Oswald de Andrade, esse nosso inconformado e mal lido escritor, já dizia que “devemos ver com olhos livres”.  Mas não nos libertamos ainda, a despeito de mais de um século de uma guerra que começou lá na Europa e se alastrou pelo mundo. Uma guerra benéfica contra a arte de gabinete. Os vanguardistas europeus não só nos mostraram que cor, linha, matéria prima etc. podem delirar, quanto disseram que o processo vale tanto quanto o produto acabado. O processo é da ordem do artista. O produto acabado é da ordem do espectador.

O problema é que não nos libertamos ainda das formas. Elas nos enjaulam, cobram de nós uma cegueira. Olhamos um quadro de Pollock e dizemos: “meu filho faz melhor que isso!”. Olhamos uma tela de Miró e dizemos: “Que bobagem! Desenhos infantis!” Diante de um Picasso, bradamos: “não entendo por que essa violência toda na pincelada!”.
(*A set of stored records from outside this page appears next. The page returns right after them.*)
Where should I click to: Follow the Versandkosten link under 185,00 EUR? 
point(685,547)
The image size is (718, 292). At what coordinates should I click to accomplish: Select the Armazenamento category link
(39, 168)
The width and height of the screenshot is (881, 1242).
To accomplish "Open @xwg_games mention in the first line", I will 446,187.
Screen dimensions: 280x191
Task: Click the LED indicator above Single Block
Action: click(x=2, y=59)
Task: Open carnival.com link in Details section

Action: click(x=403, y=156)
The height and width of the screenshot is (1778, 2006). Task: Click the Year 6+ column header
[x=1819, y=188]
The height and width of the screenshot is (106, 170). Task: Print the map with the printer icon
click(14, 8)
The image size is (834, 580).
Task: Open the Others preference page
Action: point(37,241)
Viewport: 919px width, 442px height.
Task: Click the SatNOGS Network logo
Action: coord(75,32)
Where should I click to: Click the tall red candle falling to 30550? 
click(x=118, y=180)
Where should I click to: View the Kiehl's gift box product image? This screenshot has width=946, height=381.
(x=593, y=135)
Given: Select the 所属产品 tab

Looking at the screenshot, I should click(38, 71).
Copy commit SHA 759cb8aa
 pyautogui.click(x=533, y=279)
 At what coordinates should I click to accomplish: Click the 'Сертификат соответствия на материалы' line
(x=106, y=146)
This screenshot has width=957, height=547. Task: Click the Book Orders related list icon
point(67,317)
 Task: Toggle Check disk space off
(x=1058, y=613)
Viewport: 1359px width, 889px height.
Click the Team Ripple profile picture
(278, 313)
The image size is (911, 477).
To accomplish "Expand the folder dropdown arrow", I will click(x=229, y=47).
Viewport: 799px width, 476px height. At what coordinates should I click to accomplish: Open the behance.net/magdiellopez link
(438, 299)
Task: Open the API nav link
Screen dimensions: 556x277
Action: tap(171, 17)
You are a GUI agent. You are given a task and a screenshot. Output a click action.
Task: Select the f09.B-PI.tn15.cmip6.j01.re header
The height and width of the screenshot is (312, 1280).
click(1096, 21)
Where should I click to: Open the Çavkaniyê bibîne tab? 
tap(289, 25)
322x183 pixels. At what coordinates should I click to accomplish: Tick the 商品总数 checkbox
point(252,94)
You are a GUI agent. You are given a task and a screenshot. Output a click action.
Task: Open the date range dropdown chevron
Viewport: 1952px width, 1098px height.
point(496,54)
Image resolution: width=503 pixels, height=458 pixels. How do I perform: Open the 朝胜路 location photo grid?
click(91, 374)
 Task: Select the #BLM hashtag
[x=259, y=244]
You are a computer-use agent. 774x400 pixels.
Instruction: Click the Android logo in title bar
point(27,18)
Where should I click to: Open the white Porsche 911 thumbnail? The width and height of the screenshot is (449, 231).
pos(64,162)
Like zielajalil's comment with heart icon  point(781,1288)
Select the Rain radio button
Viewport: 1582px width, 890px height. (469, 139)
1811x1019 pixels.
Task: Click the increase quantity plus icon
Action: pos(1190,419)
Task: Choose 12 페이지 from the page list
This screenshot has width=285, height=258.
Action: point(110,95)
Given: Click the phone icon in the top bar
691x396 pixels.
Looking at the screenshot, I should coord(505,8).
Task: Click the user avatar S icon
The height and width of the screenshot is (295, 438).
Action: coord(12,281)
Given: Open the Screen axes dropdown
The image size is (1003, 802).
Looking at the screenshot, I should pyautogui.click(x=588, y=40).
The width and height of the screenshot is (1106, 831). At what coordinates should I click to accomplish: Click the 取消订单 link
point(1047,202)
Não entender é que está o jogo. Porque a arte não foi feita para servir aos nossos instintos ou institutos de beleza. O que é a arte, num mundo onde as palavras “estética” e “designer” ficaram tão batidas (mas tão batidas mesmo)  que é comum vermos placas como esta: “designer de unhas”, “Estética do pelo”, “instituto do cabelo”?

Eu até entendo quando dizem que o uso de termos da arte seja aplicado ao universo da beleza quando me dizem que a maior obra de arte é o ser humano (se bem que não entendo muito bem esse “maior”, acho-o arrogante), e compreendo que, se se trata de beleza, o estatuto da moda pode se apropriar disso. Mas, então, entendam que a arte há muito tempo se libertou da ditadura da beleza, que era necessariamente a ditadura da forma.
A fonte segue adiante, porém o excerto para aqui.